WHAT YOU SHOULD DO:
Return each entry exactly, omitting nothing.

RECORDED INFORMATION:
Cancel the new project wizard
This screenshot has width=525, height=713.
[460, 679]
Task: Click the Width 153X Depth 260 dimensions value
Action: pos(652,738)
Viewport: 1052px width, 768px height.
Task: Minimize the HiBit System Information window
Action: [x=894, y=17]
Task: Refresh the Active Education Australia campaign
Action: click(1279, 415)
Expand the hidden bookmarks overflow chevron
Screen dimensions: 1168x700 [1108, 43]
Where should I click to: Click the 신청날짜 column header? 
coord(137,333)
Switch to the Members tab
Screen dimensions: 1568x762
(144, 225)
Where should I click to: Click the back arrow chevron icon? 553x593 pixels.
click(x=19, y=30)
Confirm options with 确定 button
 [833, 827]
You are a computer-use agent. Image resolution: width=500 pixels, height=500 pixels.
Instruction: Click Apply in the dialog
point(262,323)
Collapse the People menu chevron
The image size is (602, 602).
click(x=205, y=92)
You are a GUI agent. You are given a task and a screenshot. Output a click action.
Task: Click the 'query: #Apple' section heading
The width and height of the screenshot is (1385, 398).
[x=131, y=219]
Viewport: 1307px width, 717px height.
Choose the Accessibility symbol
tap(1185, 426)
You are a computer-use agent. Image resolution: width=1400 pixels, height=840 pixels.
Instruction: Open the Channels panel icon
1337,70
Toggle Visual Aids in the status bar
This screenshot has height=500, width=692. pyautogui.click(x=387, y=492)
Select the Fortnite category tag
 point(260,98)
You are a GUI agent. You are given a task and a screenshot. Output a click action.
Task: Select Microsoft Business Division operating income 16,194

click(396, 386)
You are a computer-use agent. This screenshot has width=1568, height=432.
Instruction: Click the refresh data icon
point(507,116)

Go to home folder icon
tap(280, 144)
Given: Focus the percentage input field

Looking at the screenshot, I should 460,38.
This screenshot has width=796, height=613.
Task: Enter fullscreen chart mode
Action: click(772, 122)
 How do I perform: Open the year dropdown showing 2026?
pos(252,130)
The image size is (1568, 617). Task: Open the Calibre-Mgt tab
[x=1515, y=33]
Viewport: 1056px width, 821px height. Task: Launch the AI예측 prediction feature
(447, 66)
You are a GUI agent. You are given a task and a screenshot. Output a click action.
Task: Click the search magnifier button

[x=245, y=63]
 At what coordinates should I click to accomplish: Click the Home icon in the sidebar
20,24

YOUR RESPONSE:
Cancel the new project wizard
This screenshot has width=525, height=713.
[460, 679]
Task: Click the Width 153X Depth 260 dimensions value
Action: pos(652,738)
Viewport: 1052px width, 768px height.
Task: Minimize the HiBit System Information window
Action: [x=894, y=17]
Task: Refresh the Active Education Australia campaign
Action: click(1279, 415)
Expand the hidden bookmarks overflow chevron
Screen dimensions: 1168x700 [1108, 43]
Where should I click to: Click the 신청날짜 column header? 
coord(137,333)
Switch to the Members tab
Screen dimensions: 1568x762
(144, 225)
Where should I click to: Click the back arrow chevron icon? 553x593 pixels.
click(x=19, y=30)
Confirm options with 确定 button
 [833, 827]
You are a computer-use agent. Image resolution: width=500 pixels, height=500 pixels.
Instruction: Click Apply in the dialog
point(262,323)
Collapse the People menu chevron
The image size is (602, 602).
click(x=205, y=92)
You are a GUI agent. You are given a task and a screenshot. Output a click action.
Task: Click the 'query: #Apple' section heading
The width and height of the screenshot is (1385, 398).
[x=131, y=219]
Viewport: 1307px width, 717px height.
Choose the Accessibility symbol
tap(1185, 426)
You are a computer-use agent. Image resolution: width=1400 pixels, height=840 pixels.
Instruction: Open the Channels panel icon
1337,70
Toggle Visual Aids in the status bar
This screenshot has height=500, width=692. pyautogui.click(x=387, y=492)
Select the Fortnite category tag
 point(260,98)
You are a GUI agent. You are given a task and a screenshot. Output a click action.
Task: Select Microsoft Business Division operating income 16,194

click(396, 386)
You are a computer-use agent. This screenshot has width=1568, height=432.
Instruction: Click the refresh data icon
point(507,116)

Go to home folder icon
tap(280, 144)
Given: Focus the percentage input field

Looking at the screenshot, I should 460,38.
This screenshot has width=796, height=613.
Task: Enter fullscreen chart mode
Action: click(772, 122)
 How do I perform: Open the year dropdown showing 2026?
pos(252,130)
The image size is (1568, 617). Task: Open the Calibre-Mgt tab
[x=1515, y=33]
Viewport: 1056px width, 821px height. Task: Launch the AI예측 prediction feature
(447, 66)
You are a GUI agent. You are given a task and a screenshot. Output a click action.
Task: Click the search magnifier button

[x=245, y=63]
 At what coordinates should I click to accomplish: Click the Home icon in the sidebar
20,24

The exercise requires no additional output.